The helicopter involved in the fatality was manufactured by Hughes and purchased by Interior from Loving, Hughes’ dealer, in 1965. It was delivered to Interior at the College Park Airport, College Park, Maryland. On or about April 3, 1967, at College Park, Maryland, Loving and Executive procured and installed a replacement engine in the helicopter. Shortly afterward the helicopter was flown to Minnesota for Interior where the fatal crash occurred.

The Amended Complaint 1 alleges breach of warranties and negligence against each defendant as a result of their failure to equip the helicopter with a “fixed lower pulley coupling bumper plug,” an omission which is alleged as the proximate cause of the May 12 fatality. (This omission is alleged to have occurred on the April 3, 1967 repair-date at College Park, Maryland).

From the facts presented it appears that Interior purchased the helicopter from Loving by means of a bid, said bid having been accepted by Interior at Washington, D. C., and notice of such acceptance having been mailed by Interior in Washington, D. C., to Loving at its College Park, Maryland address. A copy of the original contract between the parties has not been presented to the court for consideration by it in connection with the pending motion.

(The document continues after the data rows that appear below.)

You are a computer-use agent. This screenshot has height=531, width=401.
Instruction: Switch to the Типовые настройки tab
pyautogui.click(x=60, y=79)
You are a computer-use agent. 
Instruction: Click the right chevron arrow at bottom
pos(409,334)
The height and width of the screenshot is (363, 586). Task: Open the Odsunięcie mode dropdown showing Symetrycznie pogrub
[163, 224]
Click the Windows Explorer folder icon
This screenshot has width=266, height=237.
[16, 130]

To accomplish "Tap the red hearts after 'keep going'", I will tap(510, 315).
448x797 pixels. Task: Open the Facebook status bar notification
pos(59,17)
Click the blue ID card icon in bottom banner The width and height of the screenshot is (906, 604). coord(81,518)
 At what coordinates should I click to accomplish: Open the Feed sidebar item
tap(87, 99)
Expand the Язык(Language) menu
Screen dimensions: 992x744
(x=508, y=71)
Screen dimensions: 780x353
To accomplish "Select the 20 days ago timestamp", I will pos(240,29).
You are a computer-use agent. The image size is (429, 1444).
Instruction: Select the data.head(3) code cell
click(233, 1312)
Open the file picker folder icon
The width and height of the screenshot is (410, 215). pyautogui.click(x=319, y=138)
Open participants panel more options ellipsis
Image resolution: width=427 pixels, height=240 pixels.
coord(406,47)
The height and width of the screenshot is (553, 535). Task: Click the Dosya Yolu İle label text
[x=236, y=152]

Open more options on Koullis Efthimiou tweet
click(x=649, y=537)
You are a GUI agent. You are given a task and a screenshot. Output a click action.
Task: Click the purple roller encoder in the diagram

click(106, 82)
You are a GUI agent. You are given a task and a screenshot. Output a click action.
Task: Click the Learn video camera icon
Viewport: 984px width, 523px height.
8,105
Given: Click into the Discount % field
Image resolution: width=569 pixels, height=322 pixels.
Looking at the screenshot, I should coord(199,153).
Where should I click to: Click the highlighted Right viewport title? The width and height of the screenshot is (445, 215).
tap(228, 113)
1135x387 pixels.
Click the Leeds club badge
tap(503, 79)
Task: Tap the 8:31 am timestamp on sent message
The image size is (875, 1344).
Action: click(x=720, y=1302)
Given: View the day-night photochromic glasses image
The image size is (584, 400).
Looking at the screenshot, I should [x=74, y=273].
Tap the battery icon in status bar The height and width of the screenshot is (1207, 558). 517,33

Loving has filed a Motion to Strike and/or Reduce Ad Damnum (in which *711 Hughes joins), pursuant to Rule 12(f) F.R.Civ.P., on the theory that Minnesota law applies and, therefore, it should receive the benefit of the Minnesota statute 2 limiting the amount of recovery in wrongful death actions to a sum not to exceed $35,000. Loving claims that all amounts in plaintiff’s petition in excess of this figure should be stricken or reduced as “immaterial and impertinent.”

Loving (with Hughes) has also moved to strike paragraph 10 of the Amended Complaint which alleges that the death of Robert A. Uppgren was proximately caused by the wrongful acts of Hughes and Loving, jointly and severally, by breaking an implied warranty of fitness and quality in the sale of the helicopter by defendants to Interior because no “privity” has been alleged between plaintiff’s decedent, Uppgren, and Loving. Loving claims that Maryland law is applicable to the warranty phase of the case, and that Maryland requires “privity” when a plaintiff seeks to recover on a warranty arising, as this one does, prior to July 1, 1969. 3

Jurisdiction in this matter is based upon diversity of citizenship and the amount claimed exceeds $10,000, exclusive of costs and interest.

II

In an action founded on diversity of citizenship jurisdiction, this court is bound to follow the choice of law rules of Maryland. Where the highest Maryland court has not established an applicable rule, this court must apply a rule which it reasonably believes would be adopted by the highest Maryland court were it to rule on the question. Debbis v. Hertz Corp., 269 F.Supp. 671 (D.Md.1967); La Chance v. Service Trucking Co., 215 F.Supp. 162 at 164 (D.Md.1963). The general choice of law rule for tort actions instituted in the courts of Maryland is the doctrine of lex loci delicti, that the substantive rights of the parties are to be determined by the law of the state in which the alleged tort took place. Dersookian v. Helmick, 256 Md. 627, 261 A.2d 472 (1970); Brady v. State Farm Mutual Automobile Insur. Co., 254 Md. 598, 255 A.2d 427 (1969); Hutzell v. Boyer, 252 Md. 227, 249 A.2d 449 (1969); White v. King, 244 Md. 348, 223 A.2d 763 (1966); Debbis v. Hertz Corp., supra; Huber v. Baltimore & Ohio R. R. Co., 241 F.Supp. 646 (D.Md.1965).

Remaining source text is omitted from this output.